Basic sentence-transformer deployment

model_name: BEI-Bert-MiniLM
resources:
  accelerator: L4
  cpu: '1'
  memory: 10Gi
  use_gpu: true
trt_llm:
  build:
    base_model: encoder_bert
    checkpoint_repository:
      source: HF
      repo: "sentence-transformers/all-MiniLM-L6-v2"
      revision: main
    max_num_tokens: 8192
    quantization_type: no_quant
  runtime:
    webserver_default_route: /v1/embeddings
    kv_cache_free_gpu_mem_fraction: 0.9
    batch_scheduler_policy: guaranteed_no_evict

Jina code embeddings deployment

model_name: BEI-Bert-Jina-Code
resources:
  accelerator: H100
  cpu: '1'
  memory: 10Gi
  use_gpu: true
trt_llm:
  build:
    base_model: encoder_bert
    checkpoint_repository:
      source: HF
      repo: "jinaai/jina-embeddings-v2-base-code"
      revision: main
    max_num_tokens: 8192
    quantization_type: no_quant
  runtime:
    webserver_default_route: /v1/embeddings
    kv_cache_free_gpu_mem_fraction: 0.9
    batch_scheduler_policy: guaranteed_no_evict

Nomic text embeddings with custom routing

model_name: BEI-Bert-Nomic-Text
resources:
  accelerator: L4
  cpu: '1'
  memory: 10Gi
  use_gpu: true
trt_llm:
  build:
    base_model: encoder_bert
    checkpoint_repository:
      source: HF
      repo: "nomic-ai/nomic-embed-text-v1.5"
      revision: main
    max_num_tokens: 16384
    quantization_type: no_quant
  runtime:
    webserver_default_route: /v1/embeddings
    kv_cache_free_gpu_mem_fraction: 0.85
    batch_scheduler_policy: guaranteed_no_evict

Integration examples

OpenAI client with Qwen3 instructions

from openai import OpenAI
import os

client = OpenAI(
    api_key=os.environ['BASETEN_API_KEY'],
    base_url="https://model-xxxxxx.api.baseten.co/environments/production/sync/v1"
)

response = client.embeddings.create(
    input="This is a test sentence for embedding.",
    model="not-required"
)

# Batch embedding with multiple documents
documents = [
    "Product documentation for software library",
    "User question about API usage",
    "Code snippet example"
]

response = client.embeddings.create(
    input=documents,
    model="not-required"
)

print(f"Embedding dimension: {len(response.data[0].embedding)}")
print(f"Processed {len(response.data)} embeddings")

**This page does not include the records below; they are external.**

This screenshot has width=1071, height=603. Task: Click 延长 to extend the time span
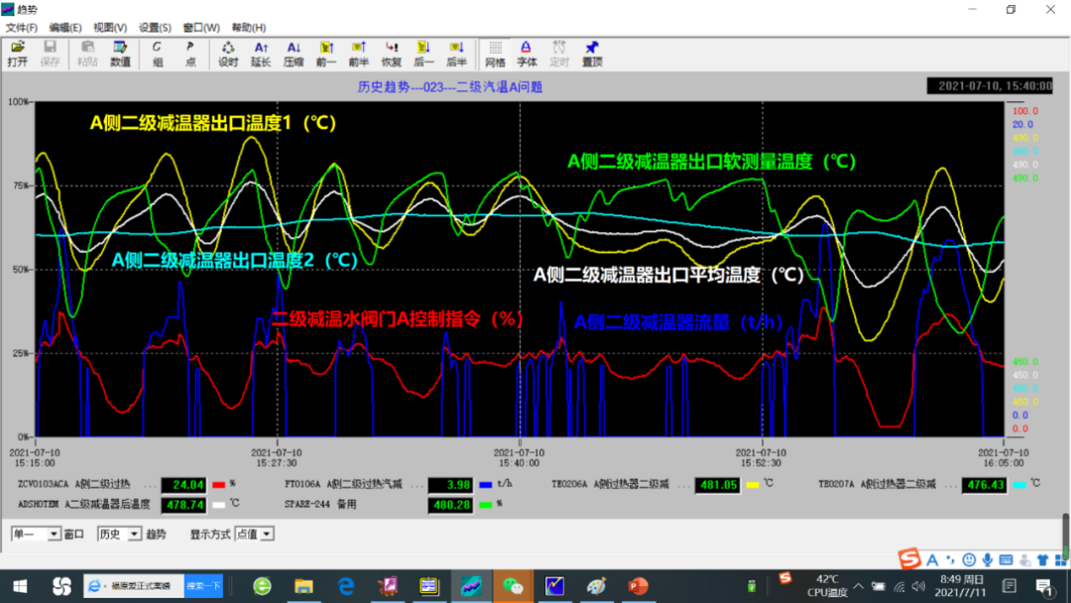coord(261,54)
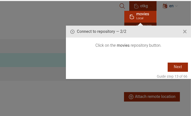This screenshot has width=191, height=116.
Task: Click the Guide step 13 of 66 text
Action: click(172, 76)
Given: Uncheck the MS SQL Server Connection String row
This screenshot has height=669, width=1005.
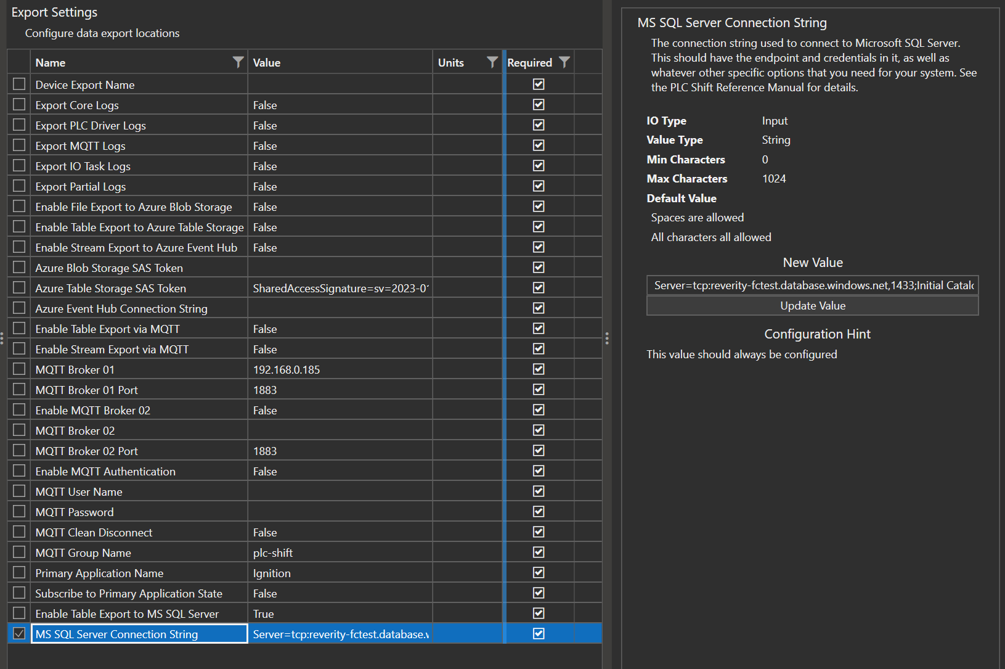Looking at the screenshot, I should 19,634.
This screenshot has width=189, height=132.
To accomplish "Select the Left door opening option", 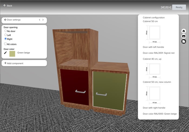I will (6, 35).
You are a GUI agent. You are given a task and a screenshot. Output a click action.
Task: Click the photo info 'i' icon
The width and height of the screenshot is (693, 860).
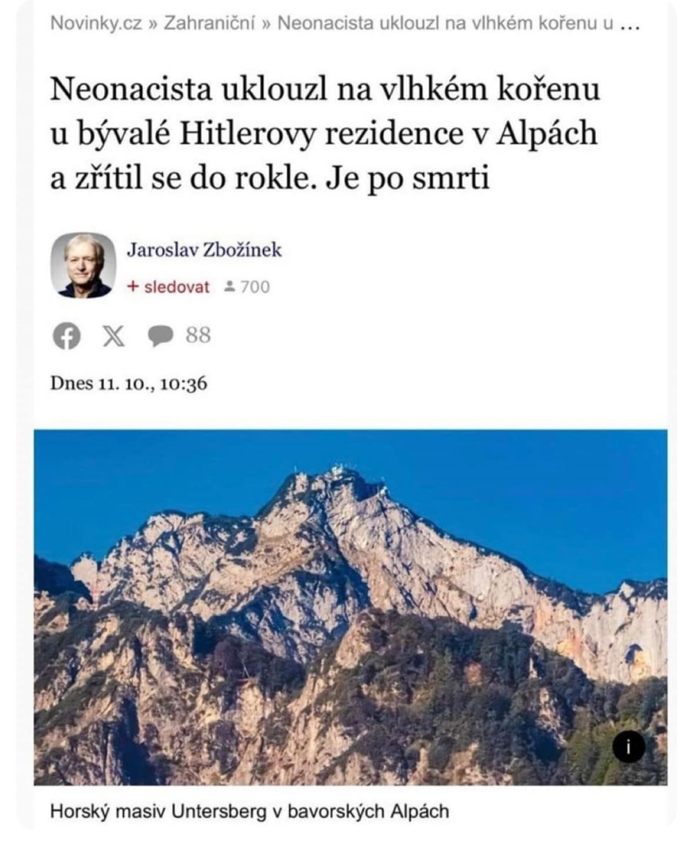click(628, 746)
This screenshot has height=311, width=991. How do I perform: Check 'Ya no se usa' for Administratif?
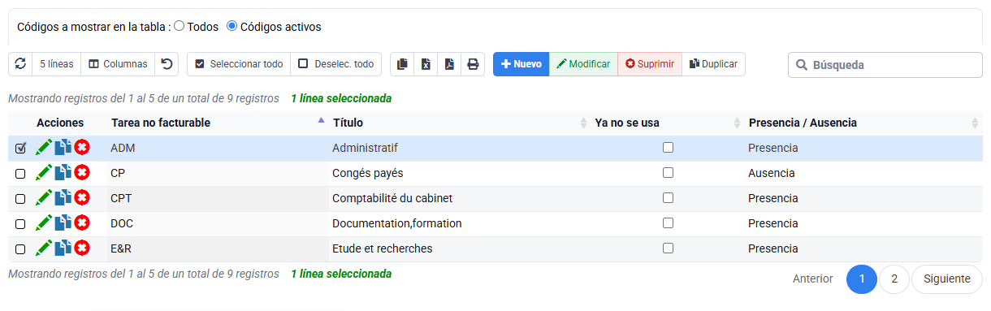[x=668, y=148]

Baseten Performance Client

For maximum throughput with BEI-Bert:

from baseten_performance_client import PerformanceClient

client = PerformanceClient(
    api_key=os.environ['BASETEN_API_KEY'],
    base_url="https://model-xxxxxx.api.baseten.co/environments/production/sync"
)

# High-throughput batch processing
texts = [f"Sentence {i}" for i in range(1000)]
response = client.embed(
    input=texts,
    model="not-required",
    batch_size=8,
    max_concurrent_requests=16,
    timeout_s=300
)

print(f"Processed {len(response.numpy())} embeddings")
print(f"Embedding shape: {response.numpy().shape}")

Direct API usage

import requests
import os
import json

headers = {
    "Authorization": f"Api-Key {os.environ['BASETEN_API_KEY']}",
    "Content-Type": "application/json"
}

data = {
    "input": ["Text to embed", "Another text"],
    "encoding_format": "float"
}

response = requests.post(
    "https://model-xxxxxx.api.baseten.co/environments/production/sync/v1/embeddings",
    headers=headers,
    json=data
)

result = response.json()
print(f"Embeddings: {len(result['data'])} embeddings generated")

Best practices

Model selection guide

Choose based on your primary constraint: Cost-effective (balanced performance/cost):

Alibaba-NLP/gte-Qwen2-7B-instruct: Instruction-tuned, ranked #1 for multilingual.
Alibaba-NLP/gte-Qwen2-1.5B-instruct: 1/5 the size, still top-tier.
Snowflake/snowflake-arctic-embed-m-v2.0: Multilingual-optimized, MRL support.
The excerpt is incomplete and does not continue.